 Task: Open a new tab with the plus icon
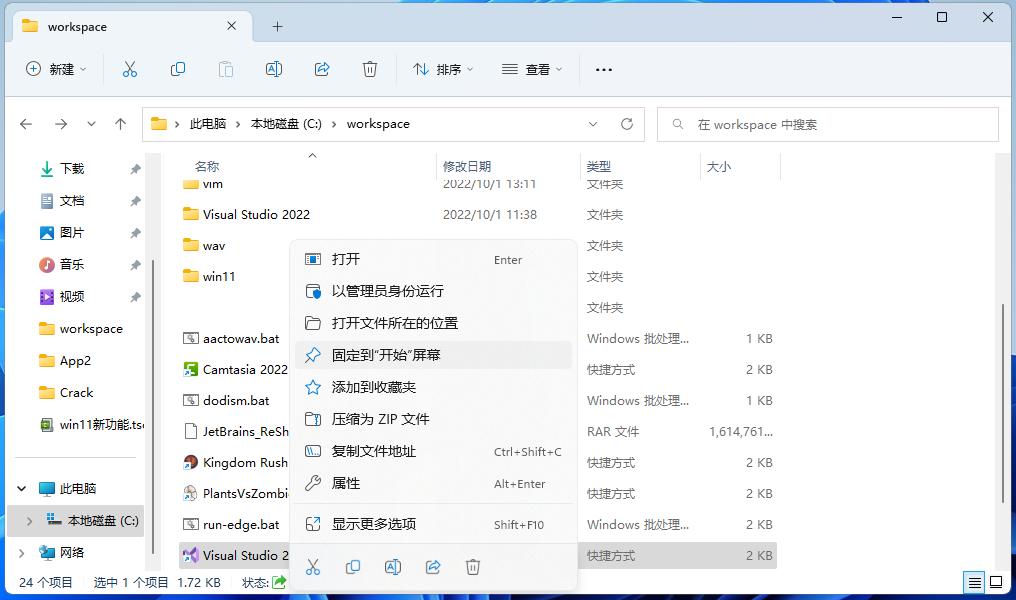pos(277,27)
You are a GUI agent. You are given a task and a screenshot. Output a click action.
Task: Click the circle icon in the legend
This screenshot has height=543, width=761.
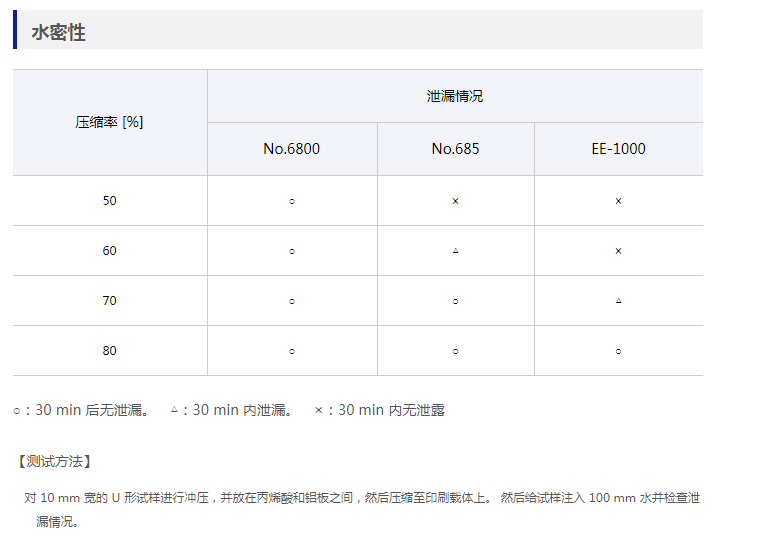17,411
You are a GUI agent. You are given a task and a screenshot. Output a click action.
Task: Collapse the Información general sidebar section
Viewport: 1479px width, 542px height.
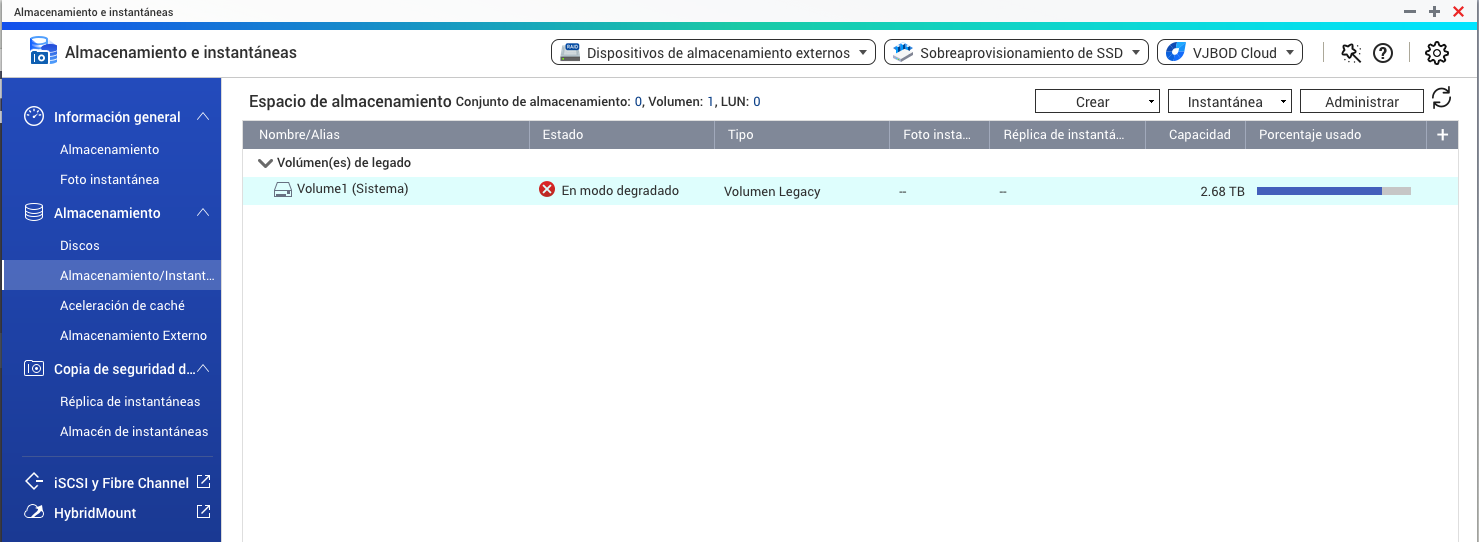click(x=203, y=117)
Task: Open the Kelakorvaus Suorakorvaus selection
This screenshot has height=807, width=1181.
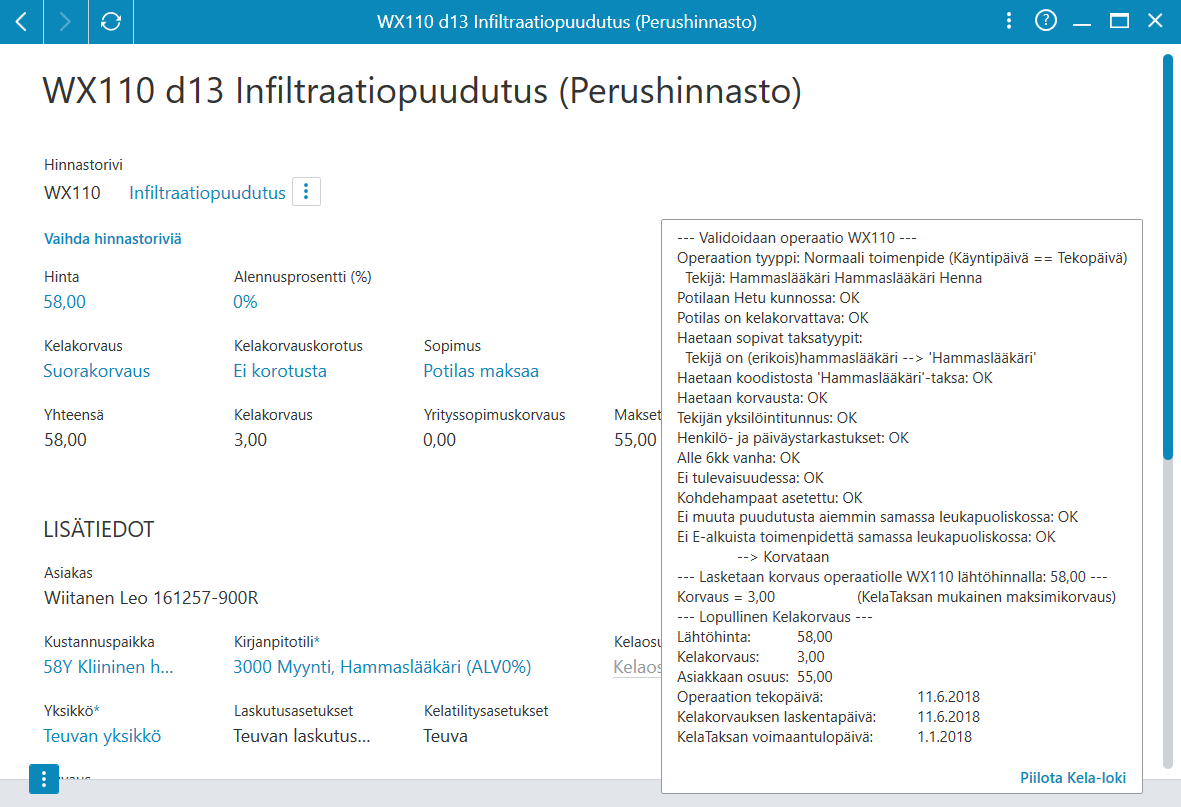Action: coord(96,371)
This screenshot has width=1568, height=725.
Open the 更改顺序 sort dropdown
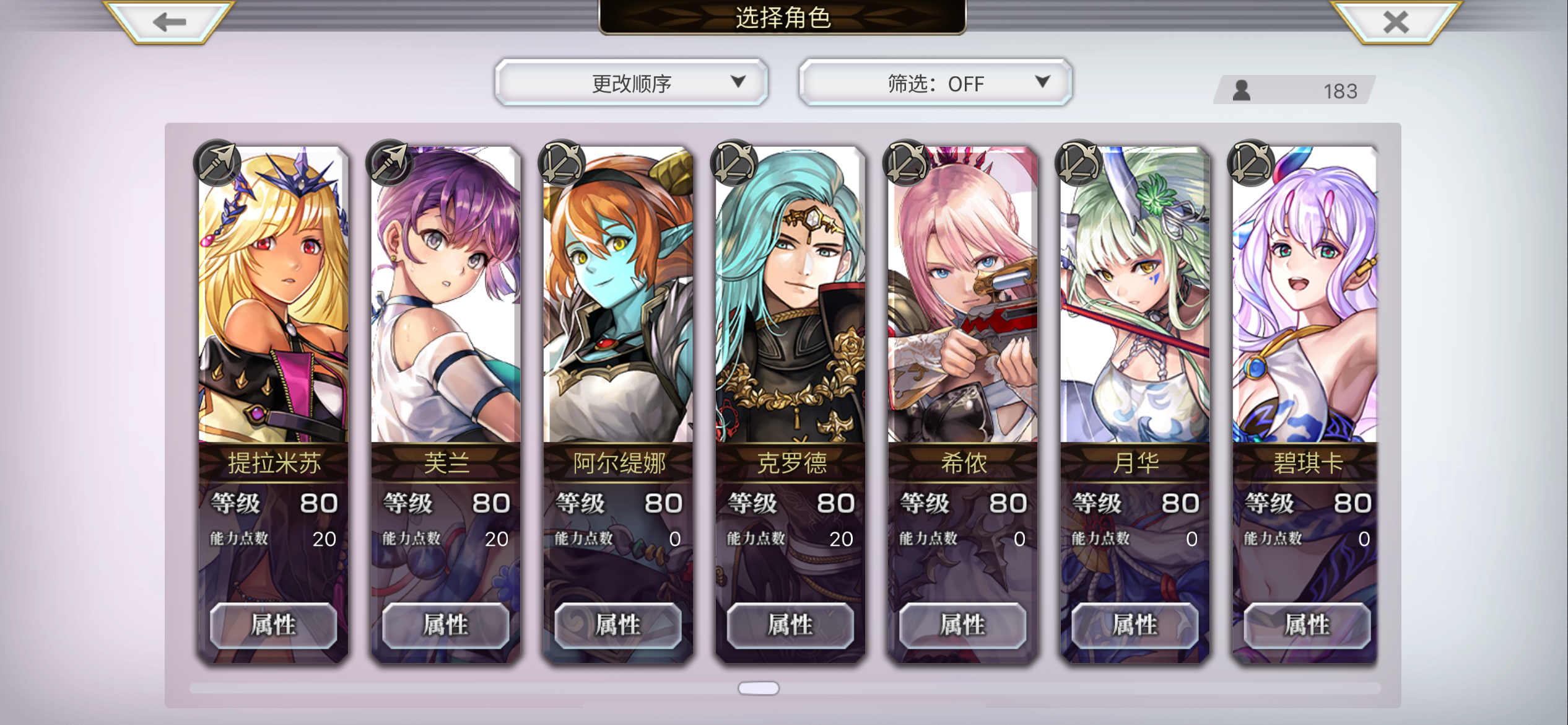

▶ [Assignment] Restate word for word the lines above that start at the line containing "Task: Open the" and run to the end of the listing; exclude the pictures.

▶ [Output of the task]
Task: Open the Kelakorvaus Suorakorvaus selection
This screenshot has height=807, width=1181.
Action: coord(96,371)
This screenshot has width=1568, height=725.
Open the 更改顺序 sort dropdown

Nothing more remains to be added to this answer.